Prompt: Copy these entries, swapping "Viewport" for "Display" and keeping everything else the same.

Recorded information:
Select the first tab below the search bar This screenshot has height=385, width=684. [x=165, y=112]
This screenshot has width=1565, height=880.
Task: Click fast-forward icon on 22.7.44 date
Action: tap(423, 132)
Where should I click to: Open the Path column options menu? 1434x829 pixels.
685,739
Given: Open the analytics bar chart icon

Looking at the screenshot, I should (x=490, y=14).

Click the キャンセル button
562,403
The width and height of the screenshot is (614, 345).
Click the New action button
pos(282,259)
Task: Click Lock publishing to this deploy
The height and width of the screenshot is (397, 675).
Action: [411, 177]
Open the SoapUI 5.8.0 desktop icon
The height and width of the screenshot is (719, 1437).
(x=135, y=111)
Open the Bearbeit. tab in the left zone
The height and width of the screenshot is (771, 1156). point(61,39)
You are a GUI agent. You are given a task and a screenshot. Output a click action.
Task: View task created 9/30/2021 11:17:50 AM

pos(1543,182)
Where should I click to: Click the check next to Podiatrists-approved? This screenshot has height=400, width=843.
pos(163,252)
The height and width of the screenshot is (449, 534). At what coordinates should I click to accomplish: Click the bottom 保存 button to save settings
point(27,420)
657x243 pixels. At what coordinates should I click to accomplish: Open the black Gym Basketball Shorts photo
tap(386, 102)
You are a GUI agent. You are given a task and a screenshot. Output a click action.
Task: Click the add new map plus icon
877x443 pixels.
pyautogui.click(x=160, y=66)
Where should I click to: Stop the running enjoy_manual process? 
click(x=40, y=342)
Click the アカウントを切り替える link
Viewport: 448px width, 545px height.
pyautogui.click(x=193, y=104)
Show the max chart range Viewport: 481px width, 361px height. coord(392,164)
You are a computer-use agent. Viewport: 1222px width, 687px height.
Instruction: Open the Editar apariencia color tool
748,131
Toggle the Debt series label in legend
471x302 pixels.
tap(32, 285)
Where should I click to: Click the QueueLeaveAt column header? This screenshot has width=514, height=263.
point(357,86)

Answer to this problem:
Select the first tab below the search bar This screenshot has height=385, width=684. [x=165, y=112]
This screenshot has width=1565, height=880.
Task: Click fast-forward icon on 22.7.44 date
Action: tap(423, 132)
Where should I click to: Open the Path column options menu? 1434x829 pixels.
685,739
Given: Open the analytics bar chart icon

Looking at the screenshot, I should (x=490, y=14).

Click the キャンセル button
562,403
The width and height of the screenshot is (614, 345).
Click the New action button
pos(282,259)
Task: Click Lock publishing to this deploy
The height and width of the screenshot is (397, 675).
Action: [411, 177]
Open the SoapUI 5.8.0 desktop icon
The height and width of the screenshot is (719, 1437).
(x=135, y=111)
Open the Bearbeit. tab in the left zone
The height and width of the screenshot is (771, 1156). point(61,39)
You are a GUI agent. You are given a task and a screenshot. Output a click action.
Task: View task created 9/30/2021 11:17:50 AM

pos(1543,182)
Where should I click to: Click the check next to Podiatrists-approved? This screenshot has height=400, width=843.
pos(163,252)
The height and width of the screenshot is (449, 534). At what coordinates should I click to accomplish: Click the bottom 保存 button to save settings
point(27,420)
657x243 pixels. At what coordinates should I click to accomplish: Open the black Gym Basketball Shorts photo
tap(386, 102)
You are a GUI agent. You are given a task and a screenshot. Output a click action.
Task: Click the add new map plus icon
877x443 pixels.
pyautogui.click(x=160, y=66)
Where should I click to: Stop the running enjoy_manual process? 
click(x=40, y=342)
Click the アカウントを切り替える link
Display: 448px width, 545px height.
pyautogui.click(x=193, y=104)
Show the max chart range Display: 481px width, 361px height. coord(392,164)
You are a computer-use agent. Display: 1222px width, 687px height.
Instruction: Open the Editar apariencia color tool
748,131
Toggle the Debt series label in legend
471x302 pixels.
tap(32, 285)
Where should I click to: Click the QueueLeaveAt column header? This screenshot has width=514, height=263.
point(357,86)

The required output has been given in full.